»»
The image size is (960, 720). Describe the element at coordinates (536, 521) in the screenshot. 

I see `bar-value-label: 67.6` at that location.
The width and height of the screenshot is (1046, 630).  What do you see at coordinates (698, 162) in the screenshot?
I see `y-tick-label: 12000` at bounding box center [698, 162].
««
»»
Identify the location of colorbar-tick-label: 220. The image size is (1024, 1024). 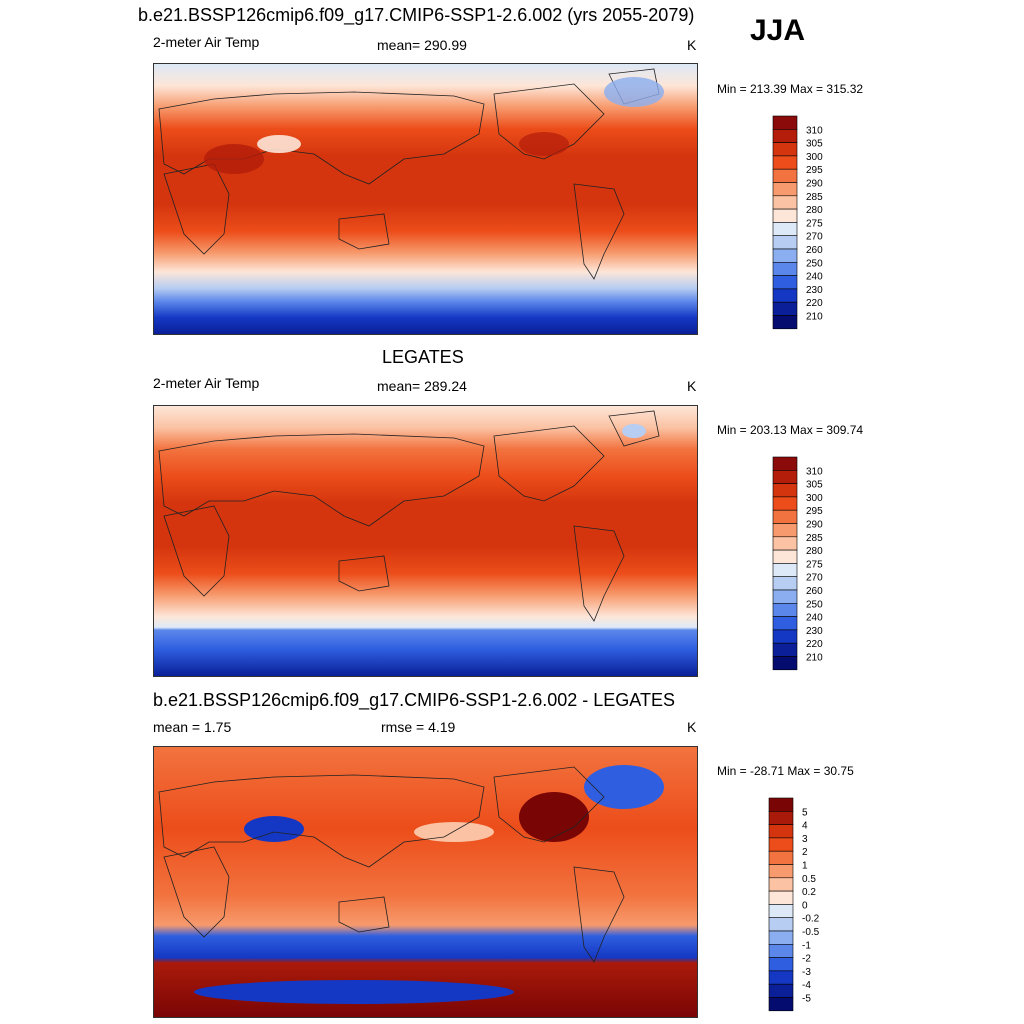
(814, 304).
««
»»
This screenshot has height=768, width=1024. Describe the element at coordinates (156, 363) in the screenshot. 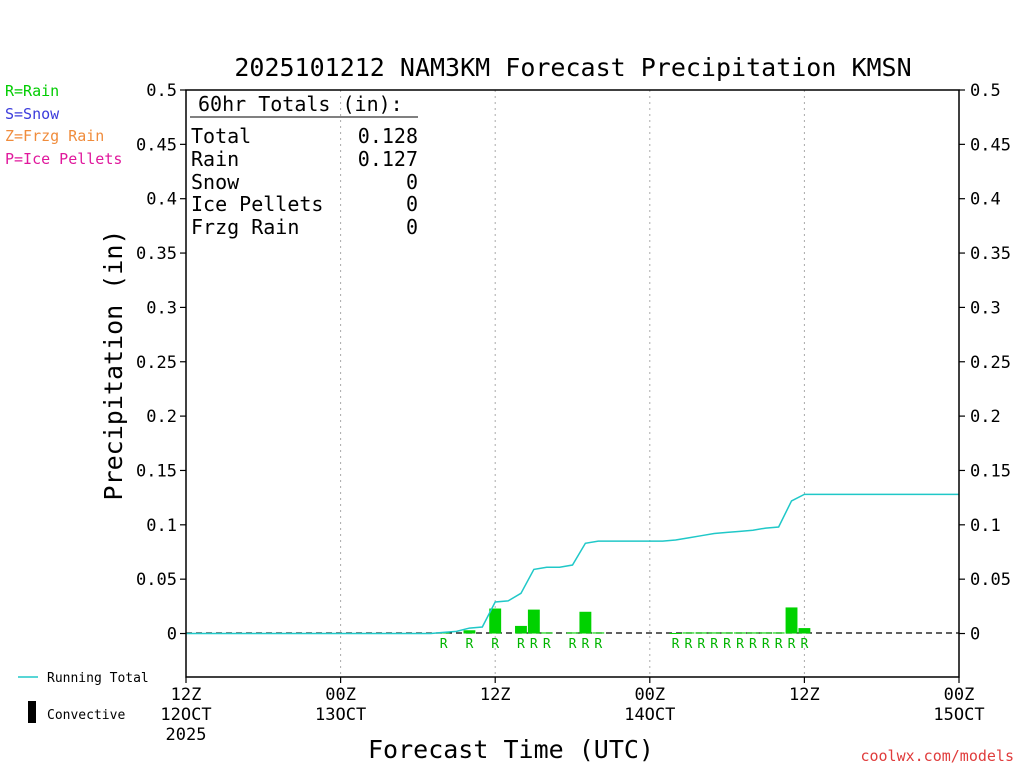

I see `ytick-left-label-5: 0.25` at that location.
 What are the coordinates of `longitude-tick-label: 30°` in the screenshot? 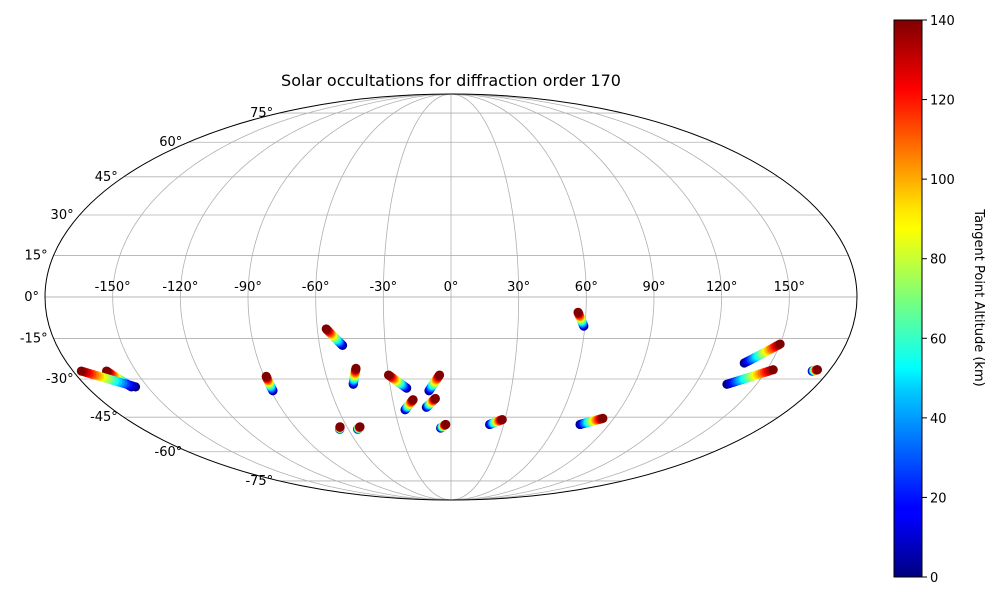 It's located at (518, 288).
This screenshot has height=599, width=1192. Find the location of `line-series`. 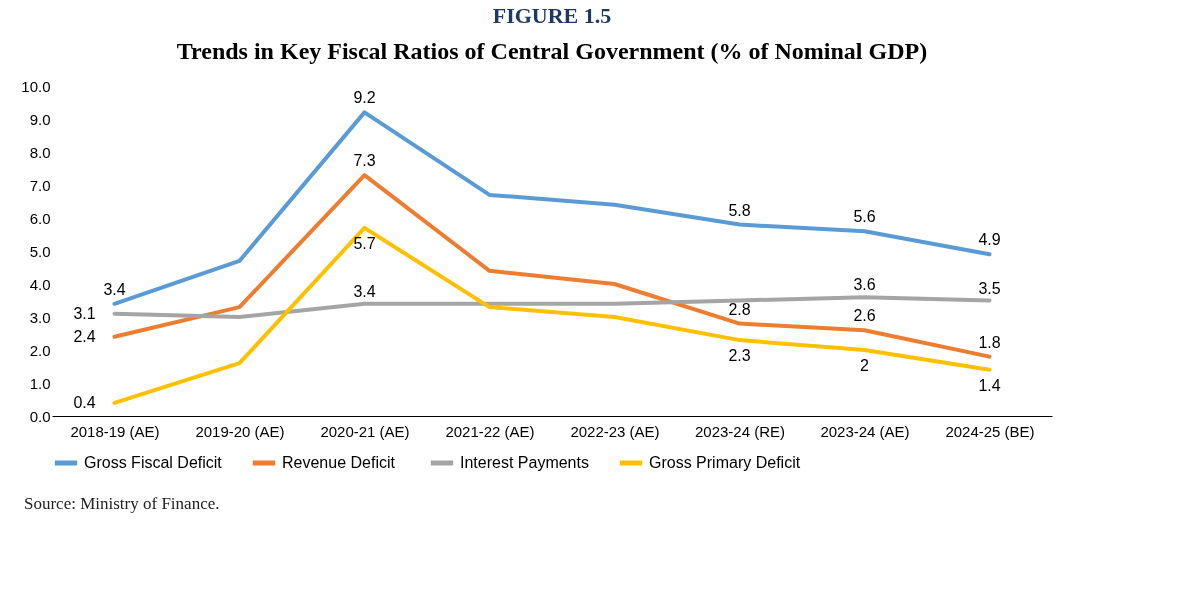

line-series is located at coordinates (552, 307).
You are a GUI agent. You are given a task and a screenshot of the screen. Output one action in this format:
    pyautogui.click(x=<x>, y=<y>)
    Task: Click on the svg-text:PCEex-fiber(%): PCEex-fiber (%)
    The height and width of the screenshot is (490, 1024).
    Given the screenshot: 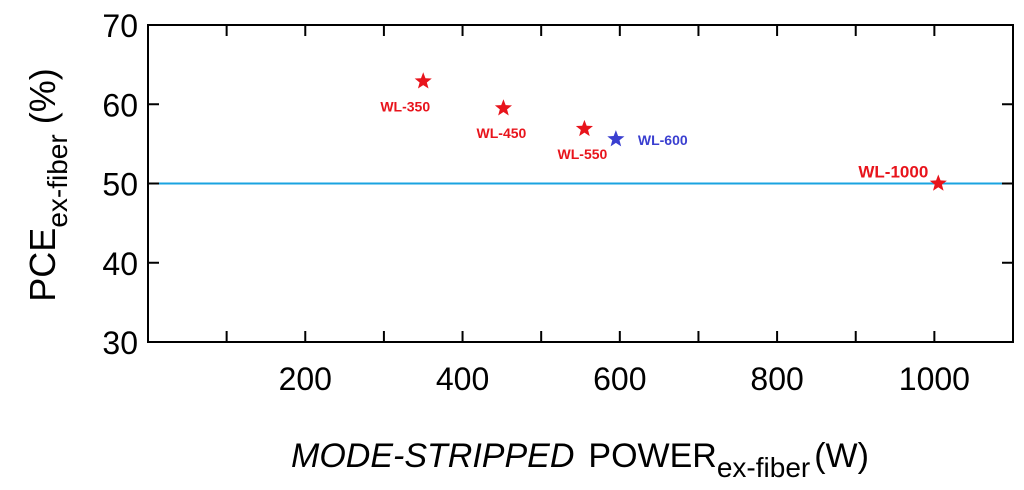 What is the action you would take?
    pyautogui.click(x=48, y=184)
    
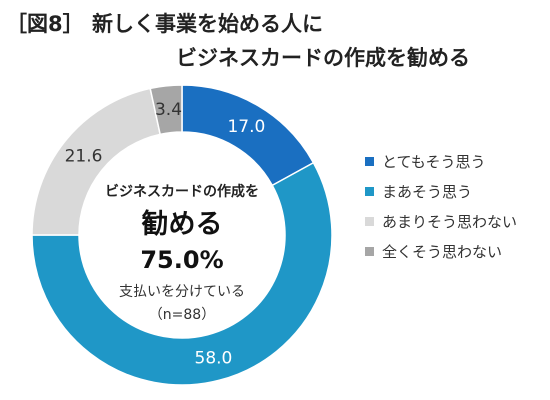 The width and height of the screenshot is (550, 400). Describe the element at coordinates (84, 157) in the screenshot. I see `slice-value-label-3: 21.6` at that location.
««
Copy the material verbatim, starting at the line containing "The image size is (960, 720)." and ending at the line containing "center [698, 162].".

• **TASK ANSWER**:
The image size is (960, 720). Describe the element at coordinates (536, 521) in the screenshot. 

I see `bar-value-label: 67.6` at that location.
The width and height of the screenshot is (1046, 630).  What do you see at coordinates (698, 162) in the screenshot?
I see `y-tick-label: 12000` at bounding box center [698, 162].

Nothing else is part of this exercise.